The nature of this feedback in a modelling system depends on the chosen representation of land and atmospheric processes and on the manner in which they are coupled. While some of these coupling issues are common to the study of ocean-atmosphere interaction, a unique difficulty in the treatment of land-atmosphere interaction is the extensive spatial heterogeneity found in land surface characteristics. Much current research is aimed at developing parsimonious representations of this heterogeneity that will allow operational land surface models to go beyond the standard one-dimensional representations of surface physics currently available.

d) The role of coupled atmosphere-ocean processes (P. Chang)

The importance of coupled ocean-atmosphere variability over the tropical Atlantic sector in monsoon rainfall over the neighbouring continents was already recognized in the early 1980s. In contrast to the Pacific, where equatorial SST anomalies dominate, off-equatorial SST anomalies in the tropical Atlantic appear to be most energetic on interannual-to-decadal time scales. These SST anomalies influence the temperature gradient near the equator, which has a strong impact on the position of ITCZ and consequently rainfall over the neighbouring continents. Changes in the SST gradient are accompanied by spatially coherent cross-equatorial surface wind anomalies and changes in the trade winds on both sides of the equator. The pattern of SST and wind anomaly suggests a positive air-sea feedback through surface heat flux. Although some modelling studies suggest that the air-sea interaction could lead to decadal oscillation of SST in the tropical Atlantic, major uncertainties remain in our understanding of the fundamental processes of air-sea interactions in the tropical Atlantic. For example, because of lack of reliable observations, we do not know the exact relationships between the surface fluxes and SSTs. We also do not understand how important the tropical Atlantic SSTs are in driving the atmospheric circulation, and how much tropical Atlantic SST variability can be attributed to local air-sea interactions and how much can be attributed to remote influence of Pacific ENSO. An improved understanding of the coupled processes in the tropical Atlantic is essential for the development of satisfactory predictive models for the region. Advances are most likely through multidisciplinary process studies that connect the upper ocean and lower atmosphere.
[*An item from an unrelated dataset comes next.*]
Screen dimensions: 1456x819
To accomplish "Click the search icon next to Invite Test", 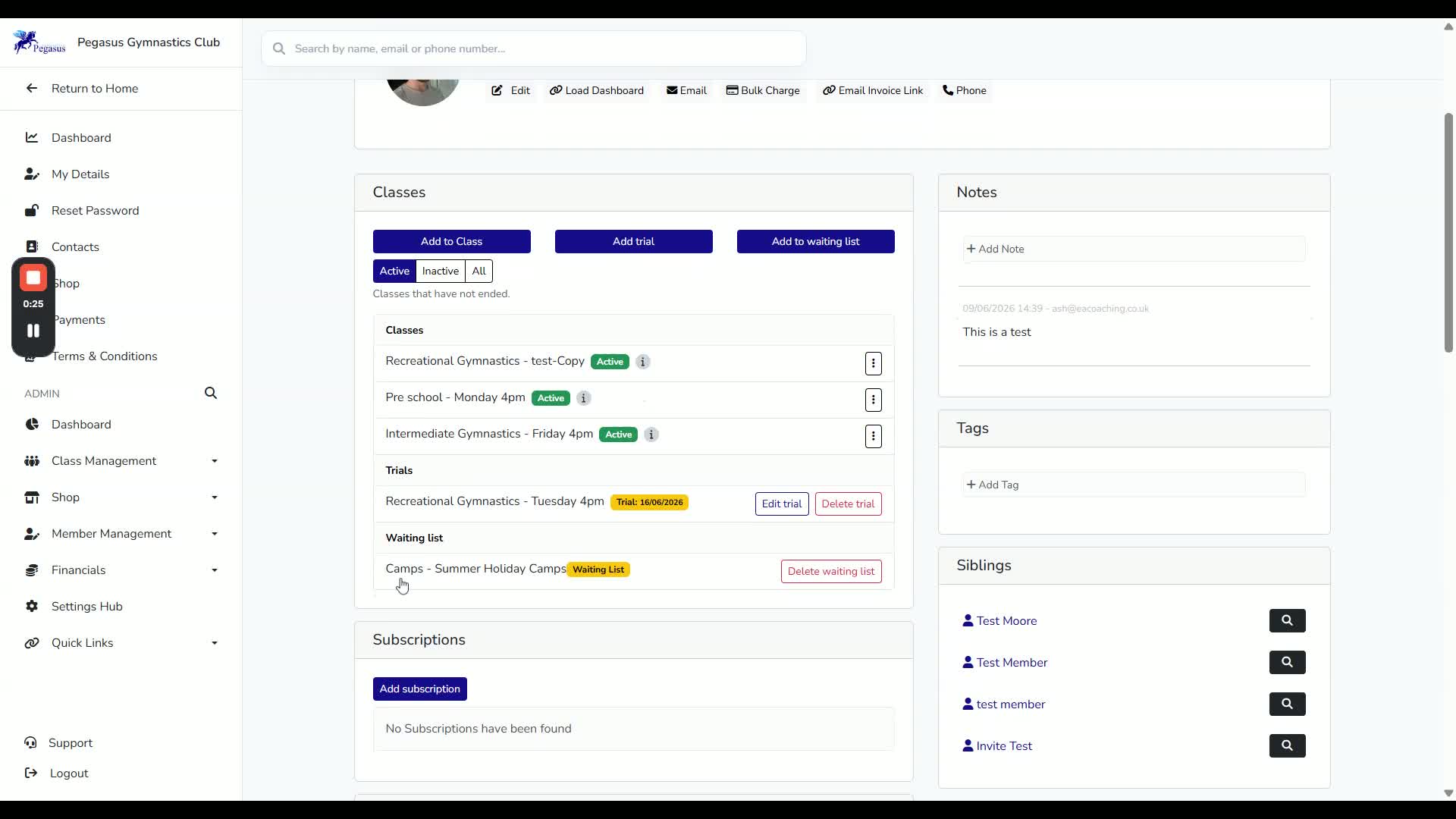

Part 3: Predictability and Prediction (A. Moura)

The International Research Institute for climate prediction (IRI) has been established through a co-operative agreement between NOAA/Office of Global Programs, Columbia University/Lamont-Doherty Earth Observatory, and the University of California, San Diego/Scripps Institution of Oceanography. The mission of the IRI is to assess and continually develop seasonal-to-interannual climate predictions; to produce the best and most useful climate forecast and prediction information on a routine basis; and to apply such information to the benefit of affected societies throughout the word. The IRI will address all aspects of end-to-end prediction, including model and forecast system development, experimental prediction, climate monitoring and dissemination, applications research, and training, in coordination and collaboration with the international climate research and growing network of applications centres and activities. The IRI involvement in the CLIVAR/VAMOS programme is meant to support the development of the scientific agenda as well as providing a framework for modelling and climate simulation and data assimilation studies to justify the observational systems such as GOOS, GCOS, PIRATA, LBA among others. The "end-to-end" approach taken by the IRI provides stimulus for national resources allocated to the above mentioned programmes and projects, via practical application demonstration projects in crucial areas such as agriculture, public health, water resources, as related to climate fluctuations and their prediction.